Currently, the BYU law school has more than 500 students and a student-faculty ratio of 18-to-1. The most popular enrollment option is the Juris Doctor program, which requires 90 credit hours to graduate. The first year mandates perquisites, while the subsequent semester only asks that students take Professional Responsibility and Professional Skills Requirement courses.
BYU also offers four joint-degree programs. It includes J.D./Master of Business Administration, J.D./Master of Public Administration, J.D./Master of Accountancy, and J.D./Master of Education. The law school also has a Master of Laws program.
BYU Law has six primary areas of scholarship: religious freedom, criminal justice, entrepreneurship, transactional design, law and social change, or law and corpus linguistics. The programs produce one of the highest placement rates among Article III federal judicial clerkships.
One of the striking features of BYU Law is its value. Full-time LDS students pay only $13,060 per year. Non-LDS students pay $26,120 per year, which is still below the national average for tuition costs.
U.S. News and World Report named BYU one of the best law schools for students being able to pay off their education debt. As of 2017, the average law-school debt is $122,000 per student. BYU Law students leave with only $56,903 in debt and a median starting salary of $104,000.
2) University of Utah
National Ranking: 47
Bar Passage Rate: 86.7 percent
Cost of Tuition: $28,354 in-state, full-time; $37,011 out-of-state, full-time
Acceptance Rate: 43.8 percent
S.J. Quinney College of Law opened in 1913, making it the first law school in Utah. Based in Salt Lake City, the buildings overlook the university’s football stadium. Utah Law boasts an enrollment of 304 students at a 7.3-to-1 student-faculty ratio, which is the third-lowest rate in the country.
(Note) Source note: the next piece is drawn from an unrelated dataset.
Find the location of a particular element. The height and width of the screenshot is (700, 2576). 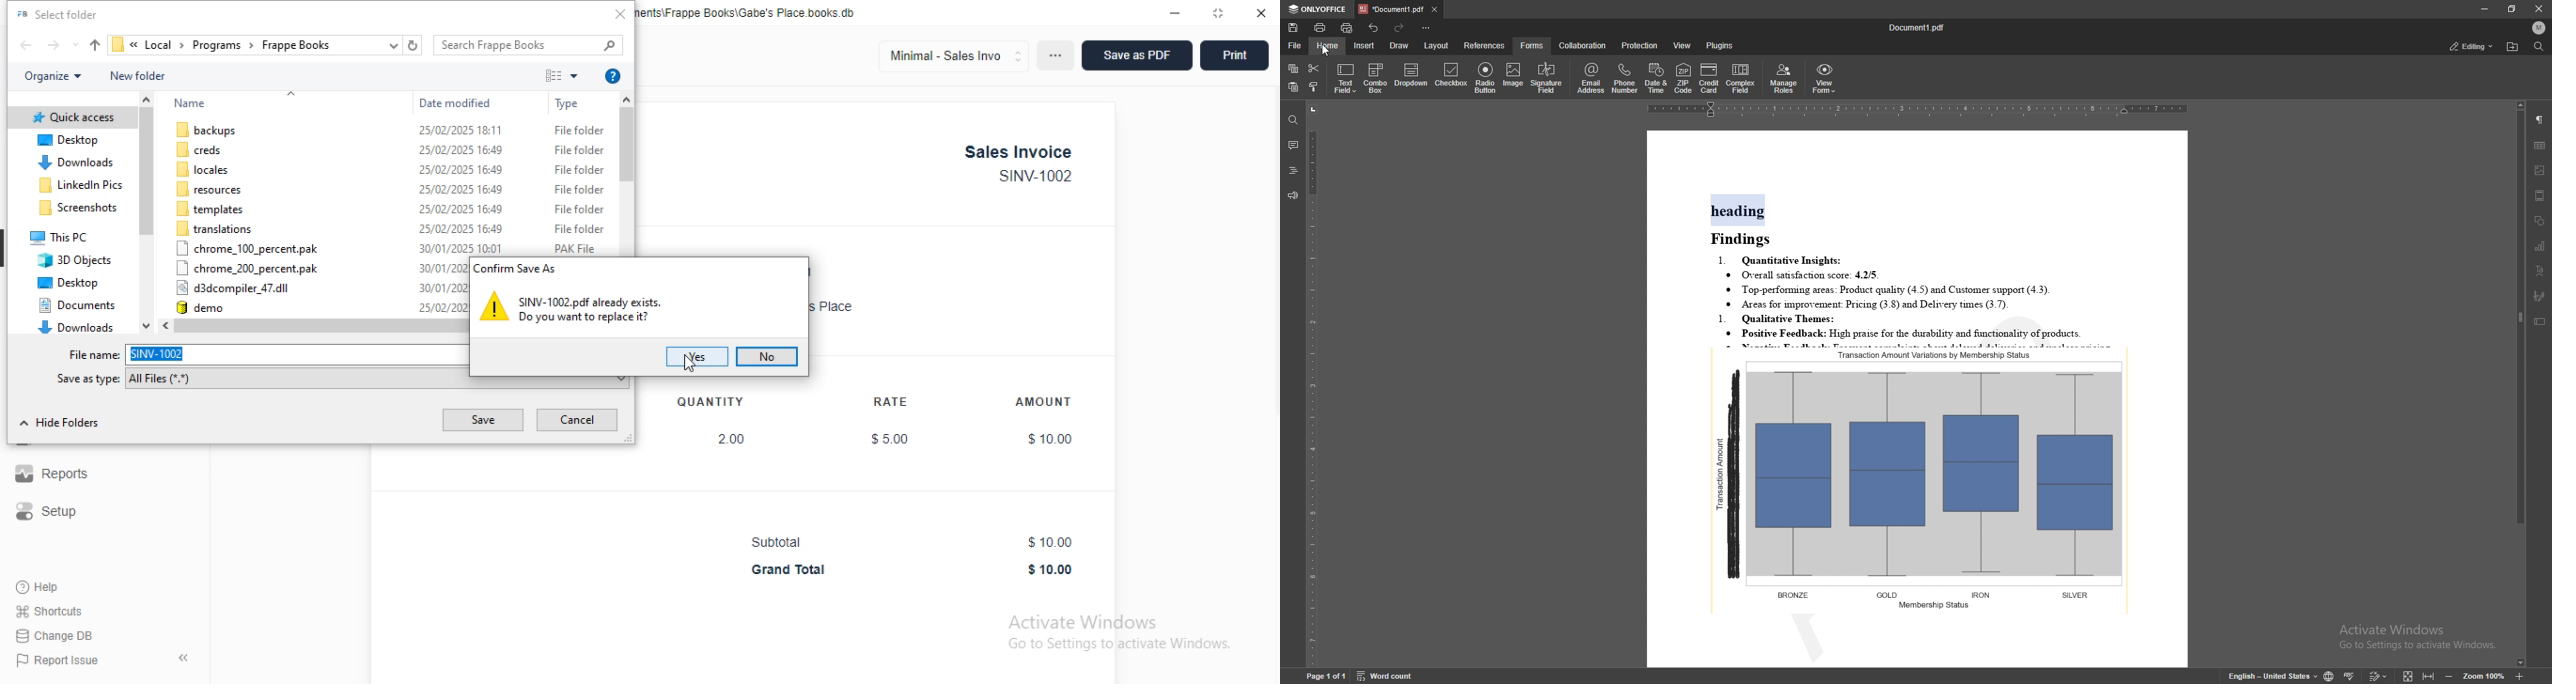

downloads is located at coordinates (76, 326).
Most Utah law students opt for the Juris Doctor program, which requires 88 semester hours to graduate, and a minimum grade-point average of 2.5. Utah Law also offers several single and dual-degree options, including:
- Master of Laws
- D./Master of Business Administration
- D./Master of Public Administration
- D./Master of Public Policy
- D./Master of Social Work
- D./Master of City and Metropolitan Planning
- D./Master of Real Estate Development
- Global J.D. Program
- Master of Legal Studies
Utah Law has specialization areas that cater to various interests of law students. These programs have helped earn the university a reputation for prestigious internship and clerkship placement. Four graduates have served as clerks to Supreme Court justices, most recently in 2009.
The most well-known specialization at the University of Utah is environmental law. The program focuses on the ways a legal education can shape and change community service, institute sustainable practices, and impact environmental legislation. U.S. News and World Report ranked the program as eighth-best in the country.
Utah law students also can take part in a vast array of clinics. These include the university’s elder law clinic, new ventures clinic, and LGBT research and advocacy clinic. There are also externships and clerkships available to students.
Utah Law provides twenty campus organizations through which students can continue exploring their passions. These include the J. Reuben Clark Law Society, Federalist Society, Student Bar Association, and Student Intellectual Property Law Association. The school also actively publishes five legal journals.